TEXT:
Now we have our data. To show what happens when you don’t adjust for a confounder, we’ll fit two models: 1) not adjusting for the confounder, 2) adjusting for the confounder. We know what the “truth” is, because we decided it! The “truth” is a coefficient of 0.2. Let’s see what happens

Code

mod1 <- glm(formula = happiness ~ coffee_consumption,
            family = binomial(link = "logit"),
            data = df)

mod2 <- glm(formula = happiness ~ coffee_consumption + sleep_hours,
            family = binomial(link = "logit"),
            data = df)

bias1 = coef(mod1)[2] - 0.2
bias2 = coef(mod2)[2] - 0.2

Now we have our two models, we can calculate bias for each of these models. As we can see, the bias from model one (-0.1397736) is more than the bias from model two (0.0277288). But how can we trust this? We only did it once. What if a sample of the same size (N = 250) gave a different answer? To account for this, we need to repeat this multiple times. So, let’s do that! Let’s repeat it a thousand times

Code

set.seed(123) # Setting a seed for reproducibility

simulation <- function() {
  # Number of observations
  n <- 250
  
  # Simulating sleep hours (normal distribution with mean=7 and sd=1.5)

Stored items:
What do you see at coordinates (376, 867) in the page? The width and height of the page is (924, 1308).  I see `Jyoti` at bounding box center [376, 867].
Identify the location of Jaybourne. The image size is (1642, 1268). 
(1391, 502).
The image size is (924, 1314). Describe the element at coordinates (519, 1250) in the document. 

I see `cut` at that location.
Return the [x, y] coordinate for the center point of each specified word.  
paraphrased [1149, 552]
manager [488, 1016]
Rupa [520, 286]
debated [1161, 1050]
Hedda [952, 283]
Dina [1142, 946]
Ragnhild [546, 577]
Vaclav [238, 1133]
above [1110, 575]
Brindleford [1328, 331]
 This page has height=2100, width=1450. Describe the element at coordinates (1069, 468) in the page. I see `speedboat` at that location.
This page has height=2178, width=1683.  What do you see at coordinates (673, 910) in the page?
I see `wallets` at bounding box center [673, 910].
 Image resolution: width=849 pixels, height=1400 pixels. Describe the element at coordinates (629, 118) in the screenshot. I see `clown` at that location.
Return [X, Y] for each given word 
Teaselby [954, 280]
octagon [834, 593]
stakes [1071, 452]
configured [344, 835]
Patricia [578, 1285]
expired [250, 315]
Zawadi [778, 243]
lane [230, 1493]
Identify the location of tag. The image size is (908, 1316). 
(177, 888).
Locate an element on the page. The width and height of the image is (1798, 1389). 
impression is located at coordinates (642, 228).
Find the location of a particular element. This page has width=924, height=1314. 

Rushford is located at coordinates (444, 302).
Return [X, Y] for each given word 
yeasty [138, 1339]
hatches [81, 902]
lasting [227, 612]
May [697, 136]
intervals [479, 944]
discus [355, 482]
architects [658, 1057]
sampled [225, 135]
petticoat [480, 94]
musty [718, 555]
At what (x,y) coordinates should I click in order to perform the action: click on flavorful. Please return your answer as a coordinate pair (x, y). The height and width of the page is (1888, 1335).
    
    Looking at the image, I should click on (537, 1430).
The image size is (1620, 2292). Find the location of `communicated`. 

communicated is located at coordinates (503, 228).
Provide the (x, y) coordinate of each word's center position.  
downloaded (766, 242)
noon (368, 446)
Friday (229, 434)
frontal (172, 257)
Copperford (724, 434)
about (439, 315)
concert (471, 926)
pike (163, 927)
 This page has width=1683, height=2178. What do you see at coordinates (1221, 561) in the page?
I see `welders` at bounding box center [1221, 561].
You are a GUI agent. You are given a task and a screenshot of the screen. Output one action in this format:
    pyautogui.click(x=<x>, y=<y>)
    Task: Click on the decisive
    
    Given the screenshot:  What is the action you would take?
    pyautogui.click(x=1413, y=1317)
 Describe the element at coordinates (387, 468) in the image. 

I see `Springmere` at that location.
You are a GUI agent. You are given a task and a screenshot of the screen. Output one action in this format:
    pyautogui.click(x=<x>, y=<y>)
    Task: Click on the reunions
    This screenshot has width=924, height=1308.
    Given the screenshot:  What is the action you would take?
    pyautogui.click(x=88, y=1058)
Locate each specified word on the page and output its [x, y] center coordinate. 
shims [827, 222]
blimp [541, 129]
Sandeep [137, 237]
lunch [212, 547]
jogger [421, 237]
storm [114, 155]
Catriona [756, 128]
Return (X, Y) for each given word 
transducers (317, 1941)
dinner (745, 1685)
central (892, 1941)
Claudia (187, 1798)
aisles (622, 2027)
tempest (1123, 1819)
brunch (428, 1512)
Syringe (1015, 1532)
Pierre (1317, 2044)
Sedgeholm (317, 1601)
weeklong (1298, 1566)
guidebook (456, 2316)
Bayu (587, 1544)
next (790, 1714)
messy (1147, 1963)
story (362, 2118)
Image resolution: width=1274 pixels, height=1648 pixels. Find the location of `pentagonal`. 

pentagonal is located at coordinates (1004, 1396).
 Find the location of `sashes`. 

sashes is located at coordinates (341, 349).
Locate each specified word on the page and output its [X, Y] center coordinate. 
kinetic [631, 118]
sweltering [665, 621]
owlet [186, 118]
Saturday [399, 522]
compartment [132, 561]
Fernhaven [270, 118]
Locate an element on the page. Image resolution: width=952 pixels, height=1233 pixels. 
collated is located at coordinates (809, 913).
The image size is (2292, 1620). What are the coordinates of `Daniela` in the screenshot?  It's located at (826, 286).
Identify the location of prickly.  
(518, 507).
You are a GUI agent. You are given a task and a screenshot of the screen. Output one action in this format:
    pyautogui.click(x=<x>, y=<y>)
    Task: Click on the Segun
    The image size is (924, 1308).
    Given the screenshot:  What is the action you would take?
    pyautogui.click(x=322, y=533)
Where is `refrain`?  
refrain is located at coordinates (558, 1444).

EXERCISE:
In the confounder simulation text, what value is given as the true coefficient?

PROBLEM SOLUTION:
0.2